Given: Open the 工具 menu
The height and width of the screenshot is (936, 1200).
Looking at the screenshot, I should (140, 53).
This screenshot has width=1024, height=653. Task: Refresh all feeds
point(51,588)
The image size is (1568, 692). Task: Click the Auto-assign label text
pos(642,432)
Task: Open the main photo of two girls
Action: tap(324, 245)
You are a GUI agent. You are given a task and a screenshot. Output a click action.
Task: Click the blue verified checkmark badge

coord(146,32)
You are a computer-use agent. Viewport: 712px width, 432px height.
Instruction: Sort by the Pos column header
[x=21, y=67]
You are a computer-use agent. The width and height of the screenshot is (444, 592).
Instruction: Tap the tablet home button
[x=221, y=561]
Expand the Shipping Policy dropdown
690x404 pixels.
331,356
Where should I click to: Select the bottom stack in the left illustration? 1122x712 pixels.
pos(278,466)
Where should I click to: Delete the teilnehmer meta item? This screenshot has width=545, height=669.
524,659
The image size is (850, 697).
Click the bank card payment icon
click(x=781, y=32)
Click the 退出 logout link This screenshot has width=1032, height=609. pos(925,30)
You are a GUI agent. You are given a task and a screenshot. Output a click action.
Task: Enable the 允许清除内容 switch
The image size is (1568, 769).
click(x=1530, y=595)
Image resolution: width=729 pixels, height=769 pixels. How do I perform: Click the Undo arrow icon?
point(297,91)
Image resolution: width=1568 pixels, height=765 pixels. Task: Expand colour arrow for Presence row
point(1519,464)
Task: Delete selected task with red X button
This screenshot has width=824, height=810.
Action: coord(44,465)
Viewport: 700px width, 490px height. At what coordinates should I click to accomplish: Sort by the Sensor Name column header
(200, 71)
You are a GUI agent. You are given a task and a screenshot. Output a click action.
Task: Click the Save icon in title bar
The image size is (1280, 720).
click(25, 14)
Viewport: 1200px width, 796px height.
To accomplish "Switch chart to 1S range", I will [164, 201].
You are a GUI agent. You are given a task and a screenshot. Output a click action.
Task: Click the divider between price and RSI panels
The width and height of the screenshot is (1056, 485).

> _Exercise requirements_: Your task is to quote the listing above word for word.

> _Solution to this problem_:
Given: Open the 工具 menu
The height and width of the screenshot is (936, 1200).
Looking at the screenshot, I should (140, 53).
This screenshot has width=1024, height=653. Task: Refresh all feeds
point(51,588)
The image size is (1568, 692). Task: Click the Auto-assign label text
pos(642,432)
Task: Open the main photo of two girls
Action: tap(324, 245)
You are a GUI agent. You are given a task and a screenshot. Output a click action.
Task: Click the blue verified checkmark badge

coord(146,32)
You are a computer-use agent. Viewport: 712px width, 432px height.
Instruction: Sort by the Pos column header
[x=21, y=67]
You are a computer-use agent. The width and height of the screenshot is (444, 592).
Instruction: Tap the tablet home button
[x=221, y=561]
Expand the Shipping Policy dropdown
690x404 pixels.
331,356
Where should I click to: Select the bottom stack in the left illustration? 1122x712 pixels.
pos(278,466)
Where should I click to: Delete the teilnehmer meta item? This screenshot has width=545, height=669.
524,659
The image size is (850, 697).
Click the bank card payment icon
click(x=781, y=32)
Click the 退出 logout link This screenshot has width=1032, height=609. pos(925,30)
You are a GUI agent. You are given a task and a screenshot. Output a click action.
Task: Enable the 允许清除内容 switch
The image size is (1568, 769).
click(x=1530, y=595)
Image resolution: width=729 pixels, height=769 pixels. How do I perform: Click the Undo arrow icon?
point(297,91)
Image resolution: width=1568 pixels, height=765 pixels. Task: Expand colour arrow for Presence row
point(1519,464)
Task: Delete selected task with red X button
This screenshot has width=824, height=810.
Action: coord(44,465)
Viewport: 700px width, 490px height. At what coordinates should I click to accomplish: Sort by the Sensor Name column header
(200, 71)
You are a GUI agent. You are given a task and a screenshot. Output a click action.
Task: Click the Save icon in title bar
The image size is (1280, 720).
click(25, 14)
Viewport: 1200px width, 796px height.
To accomplish "Switch chart to 1S range", I will [164, 201].
You are a GUI agent. You are given a task and a screenshot. Output a click action.
Task: Click the divider between price and RSI panels
The width and height of the screenshot is (1056, 485).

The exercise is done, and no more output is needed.